Weird observation about additive blending overdraw/fill rate

I am rendering a ton of large, layered transparent sheets using additive blending. The sheets are all part of a single combined mesh. I am using a custom pixel/vertex shader (not a surface shader).

When they are lit up, performance is through the floor – it’s an obvious fill rate/overdraw issue. But I am not noticing any performance drops when they are black (ie invisible).

My question is, shouldn’t there be performance issues when the objects are invisible, too? Shouldn’t they be going through the exact same pipeline – vertex shader, pixel shader, etc. that result in the same performance no matter the color of the object? What is the mechanism through which this is being optimized?

It’s probably the GPU itself that skips pixels that have no effect on the final result.

But by the time the pixel has been determined to not contribute to the image, hasn’t all the work already been done? Is the actual additive blending with the frame buffer really that expensive?

Not that expensive, but still work. Makes sense to optimize 0 x A + 1 x B to just B.

Think about it like this. You have 100 additive quad sprites in your scene. Regardless of where they are, or how big they are, the cost is the same on the CPU to calculate their positions and send to the GOU and then for the vertex shader to work on 400 vertices. However the pixel shader cost for 100 sprites that are 1 pixel in size is just the cost of 100 pixel shader runs, which is super cheap. If all of those are full screen then the cost is your resolution x 100. If the GPU can be smart and early reject before getting to the pixel shader that’s a lot less to do.

Right, but the key there is if the GPU can be smart and reject before getting to the pixel shader.

But in order to decide that the pixel is black (ie. whether it can reject that pixel), it still needs to run the pixel shader, so the only work that’s being saved is blending the pixel with the framebuffer.
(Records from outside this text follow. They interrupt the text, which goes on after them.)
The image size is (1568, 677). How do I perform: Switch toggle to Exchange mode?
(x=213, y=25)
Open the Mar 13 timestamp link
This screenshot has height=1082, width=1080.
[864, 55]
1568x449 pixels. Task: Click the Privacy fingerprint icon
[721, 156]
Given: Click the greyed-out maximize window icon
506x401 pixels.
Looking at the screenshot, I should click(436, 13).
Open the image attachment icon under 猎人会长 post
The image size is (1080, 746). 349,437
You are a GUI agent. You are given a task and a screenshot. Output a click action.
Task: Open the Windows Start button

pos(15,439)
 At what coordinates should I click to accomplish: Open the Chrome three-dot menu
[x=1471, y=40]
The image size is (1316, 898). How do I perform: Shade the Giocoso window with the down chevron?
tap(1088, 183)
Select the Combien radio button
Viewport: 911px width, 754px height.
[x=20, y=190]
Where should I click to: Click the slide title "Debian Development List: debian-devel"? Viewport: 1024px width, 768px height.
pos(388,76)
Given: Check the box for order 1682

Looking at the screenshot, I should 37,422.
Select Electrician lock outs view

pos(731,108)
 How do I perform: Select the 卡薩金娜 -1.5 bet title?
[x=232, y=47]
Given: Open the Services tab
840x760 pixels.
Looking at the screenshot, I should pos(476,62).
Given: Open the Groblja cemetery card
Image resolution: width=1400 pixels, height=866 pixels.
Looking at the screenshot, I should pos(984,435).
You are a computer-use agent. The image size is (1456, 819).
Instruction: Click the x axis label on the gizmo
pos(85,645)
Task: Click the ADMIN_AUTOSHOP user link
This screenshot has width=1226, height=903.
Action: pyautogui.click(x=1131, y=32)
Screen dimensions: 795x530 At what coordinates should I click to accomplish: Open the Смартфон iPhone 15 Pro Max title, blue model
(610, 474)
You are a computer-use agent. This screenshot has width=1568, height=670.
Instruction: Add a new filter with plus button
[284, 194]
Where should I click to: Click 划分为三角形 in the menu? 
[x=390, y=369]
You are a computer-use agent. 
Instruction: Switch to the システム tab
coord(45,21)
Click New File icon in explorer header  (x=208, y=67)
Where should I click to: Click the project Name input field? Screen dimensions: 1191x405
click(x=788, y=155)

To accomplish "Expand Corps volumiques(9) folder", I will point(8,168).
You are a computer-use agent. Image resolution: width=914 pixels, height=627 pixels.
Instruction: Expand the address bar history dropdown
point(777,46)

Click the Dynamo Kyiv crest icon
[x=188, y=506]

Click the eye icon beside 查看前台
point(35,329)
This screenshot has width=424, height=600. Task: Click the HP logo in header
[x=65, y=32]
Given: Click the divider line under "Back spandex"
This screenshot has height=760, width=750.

I originally had several multiplies and adds, along with a texture sample, in my pixel shader (I’ve since moved most of it to the vertex shader and now only have one texture sample and one multiply), and I was still seeing the same behavior. I would have assumed that additive blending would be somewhere between the cost of (a) one add + one texture sample and (b) one add, since I would have assumed that sampling from the framebuffer would be cheaper than an ordinary texture register.

However, it seems that is not the case at all, and that there is some lurking cost of blending with the framebuffer that I can’t quite figure out.

Am I going crazy???

Modern GPUs are actually very smart about this kind of thing. There’s lots of stuff they do before the fragment shader is run and after the vertex shader to try to speed up rendering. It’s not outside reason to think they would reject fragments with material properties the GPU knows will cause the pixel to be transparent. They already reject pixels because of z depth occlusion or stencil bit tests. A stack of 100 opaque objects render faster because of this; after the first and presumably nearest object is rendered everything behind it is rejected before the fragment is run.

In the case of a black pixel it’s not really that the GPU is really all that smart, it’s that the shader has been run before its being rendered. When shaders are sent to the GPU they get analyzed and often times even modified by the drivers to optimize them. That analysis might give them a list of values they can easily test against to reject fragment prior to rendering. For simple shaders that might seem like a waste, but there’s a cost to reading or writing to the frame buffer and it’s likely greater than the cost of a few hard coded comparison checks per poly.

You could probably do some experiments to test this. Assuming your pixel shader takes a material property (color) and multiplies it by a texture sample and then outputs it: The running theory is that the GPU can see that if the material property is black, then no matter what happens in the pixel shader the output will be (0, 0, 0, 0), and it can skip the shader entirely. Instead, try using an all black texture and a non-black color and see what happens. I doubt the GPU could optimize that out.

If that makes up your difference in performance (i.e. suddenly stuff gets slow again), then it would seem the GPU is being super smart.

If there’s no difference, then it seems that the blending must be the performance bottleneck. Blending does require reading from the output buffer, I suppose that could be a significant hit on some GPUs - have you done any more detailed profiling to calculate the actual difference in GPU frame rendering time between the two scenarios?

The blending part is separate from the shader part of the GPU. It also has a specific maximum speed, so it can indeed be the bottleneck. By using a simple shader, no z-check and large triangles, it’s not that hard to put the bottleneck at the blending stage.